Drying up the insurgents’ lake

by

Services are a key

Mao Tse-Tung once wrote that guerrillas - or “insurgents” as they are called nowadays - are like fish in a lake. To an observer all fish look alike as they swim in the water. For guerrillas, the lake is the people among whom the guerrillas live and strike. Ideally, the people support the guerrillas with manpower, resources and shelter. Less ideally, they simply do not oppose the guerrillas. And if the people oppose the guerrillas, then the guerrillas must strike fear into the people to gain at least minimal material support. Fear is inflicted by assassinations, bombings and other terrorist acts. The guerrillas must protect their identities above all, amplifying the people’s fear because no one knows who is a terrorist and who is not.

Mao said defeating guerrillas is done by drying up the lake. If the counter-insurgency forces can make the people decide to overcome their fear and ally with the government, then the insurgents’ freedom to act and operate is steadily reduced as more and more people act on their allegiance.

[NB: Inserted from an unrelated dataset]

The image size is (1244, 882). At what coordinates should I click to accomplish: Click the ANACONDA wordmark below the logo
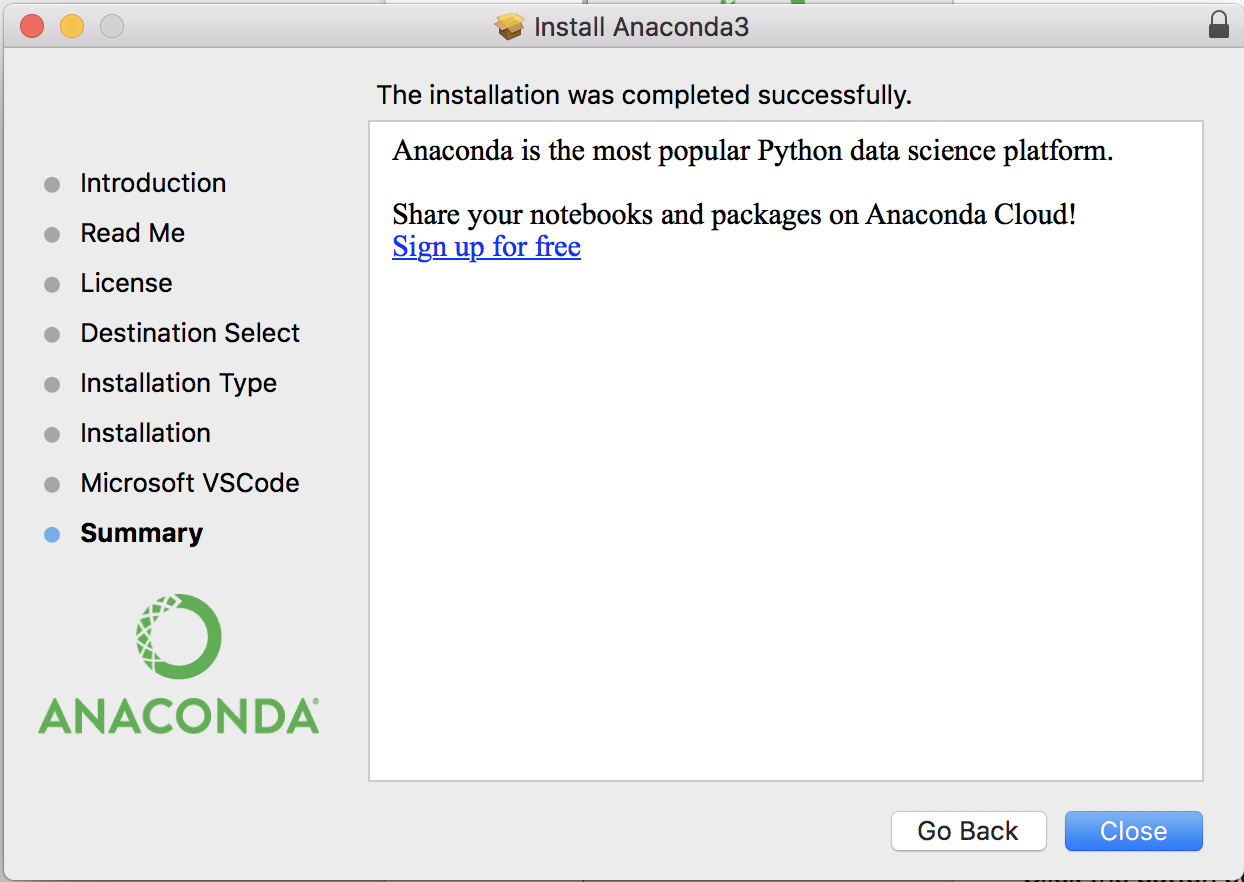[178, 716]
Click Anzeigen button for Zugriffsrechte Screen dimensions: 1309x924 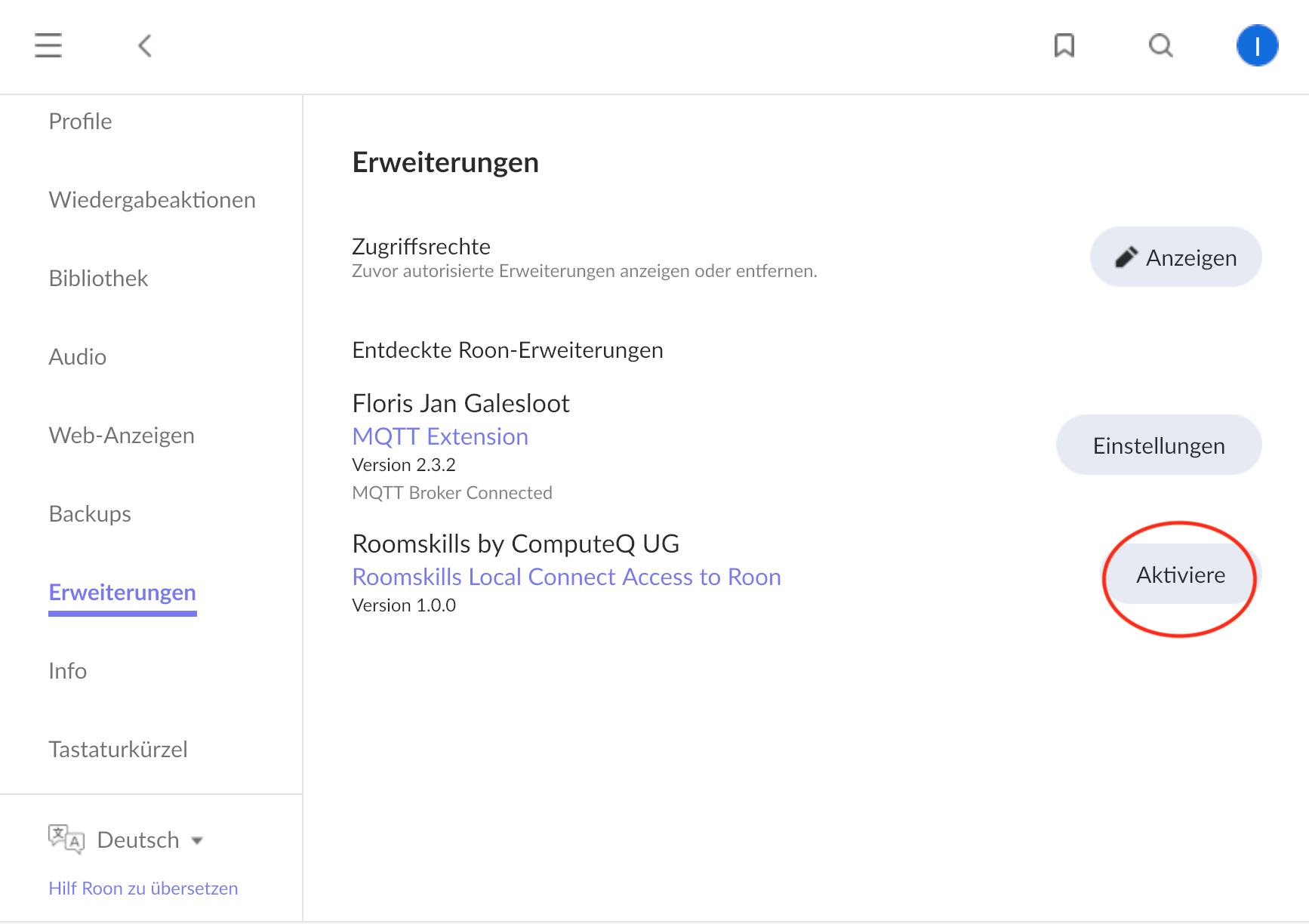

Over the decades, counter-insurgency experts have learned that defeating insurgencies requires fine calibrations of applying penalties to the people for supporting guerrillas or staying neutral, and rewarding them for allying with the government. American forces in Iraq were maybe a little slow to identify just what incentives the Iraqi people needed to guide them into drying up the terrorists’ lake, but now things seem to be proceeding well. The LA Times ran a piece by Max Boot on how US Army officers shed their orientation towards major armor engagements and focused on winning the hearts and minds of the Iraqi people as a key means of defeating the insurgency.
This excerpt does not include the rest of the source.